A little humour goes a long way

I was reading this article by Joel Spolsky and I'd like to quote a portion of it here:

Back in 2003, Nullsoft shipped a new version of Winamp, with the following notice on their website:

* Snazzy new look!
* Groovy new features!
* Most things actually work!

It's the last part... the "Most things actually work!" that makes everyone laugh. And then they're happy, and so they get excited about Winamp, and they use it, and tell their friends, and they think Winamp is awesome, all because they actually wrote on their website, "Most things actually work!" How cool is that?

If you threw a bunch of extra programmers onto the Windows Media Player team, would they ever hit that high note? Never in a thousand years.
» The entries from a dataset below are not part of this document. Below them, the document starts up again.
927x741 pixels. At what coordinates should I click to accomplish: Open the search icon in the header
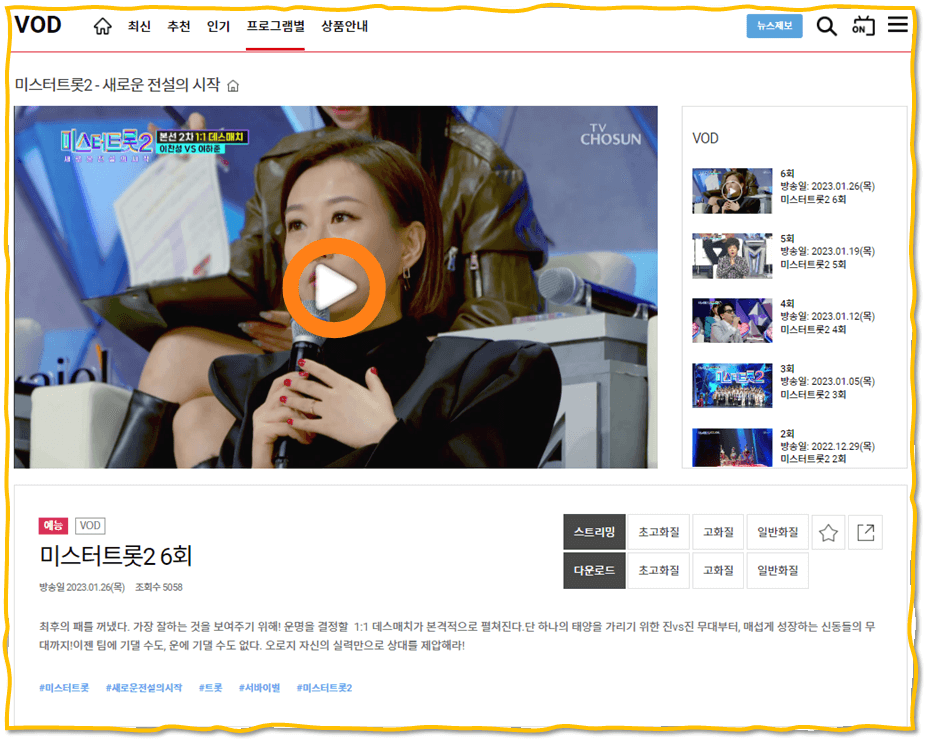pyautogui.click(x=826, y=26)
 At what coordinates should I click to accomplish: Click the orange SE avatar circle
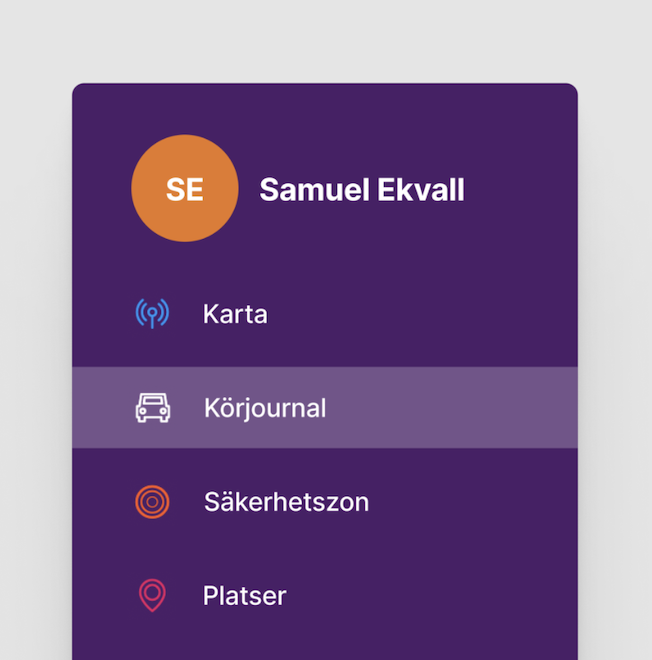click(x=185, y=189)
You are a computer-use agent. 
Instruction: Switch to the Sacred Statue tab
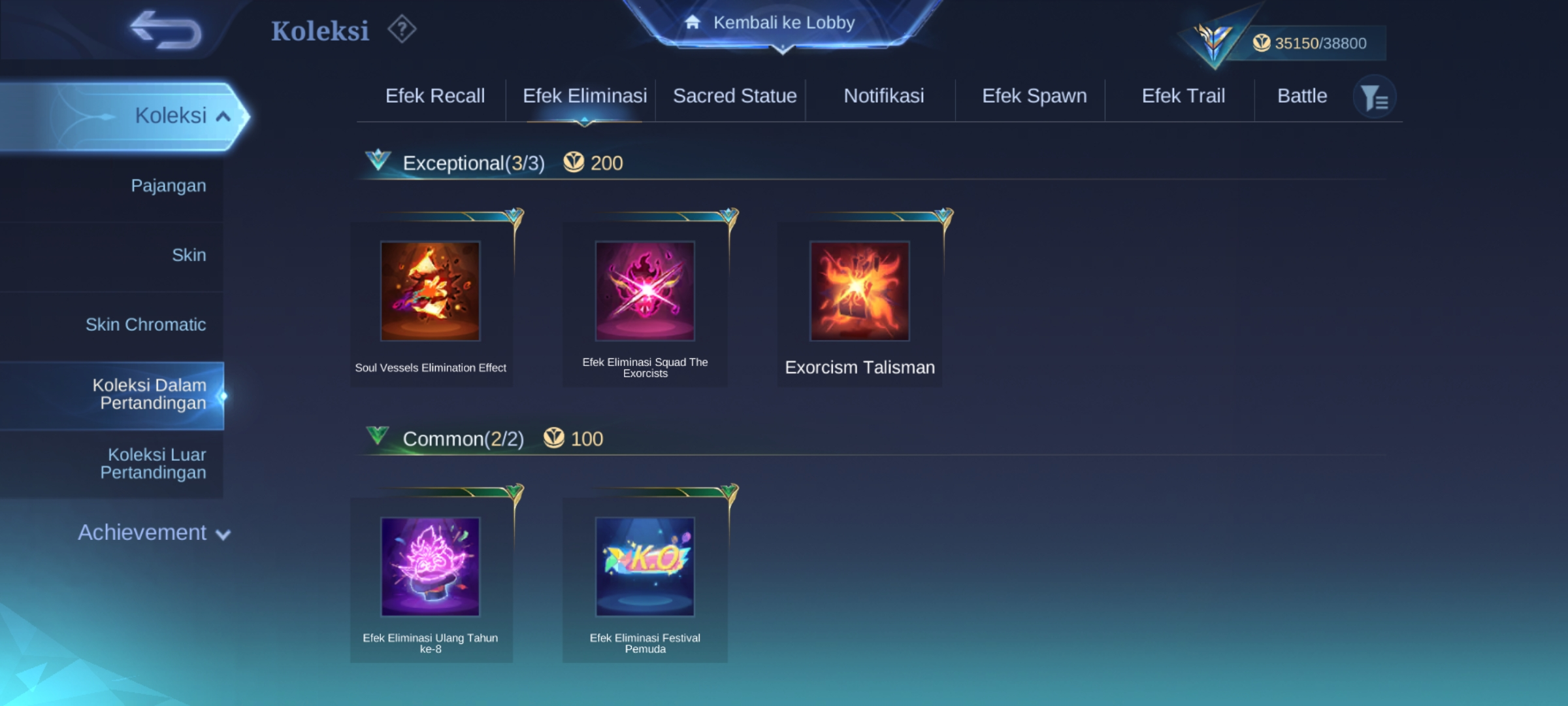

Because the more people you added to that team, the more likely they would be to have one real grump who thought it was unprofessional and immature to write "Most things actually work" on your website.
I've always enjoyed writing humourous exception messages (and comments) like those you encounter in the HTMLParser libraries (the only time I ever eagerly looked forward to the next exception) - not at the cost of making them uninformative, but by tagging on something that's going to make the developer who encounters them smile - but have often been told that it "wasn't professional". I understand not wanting to obfuscate the need to Express Intent (note the caps), but I just don't get this attitude. I'd like to add that these weren't enterprise projects where I was working for a corporate client (in which case the sentiment is understandable), but rather internal projects solely developed by ThoughtWorkers for ThoughtWorkers. Some developers really need to relax and enjoy the whole coding trip.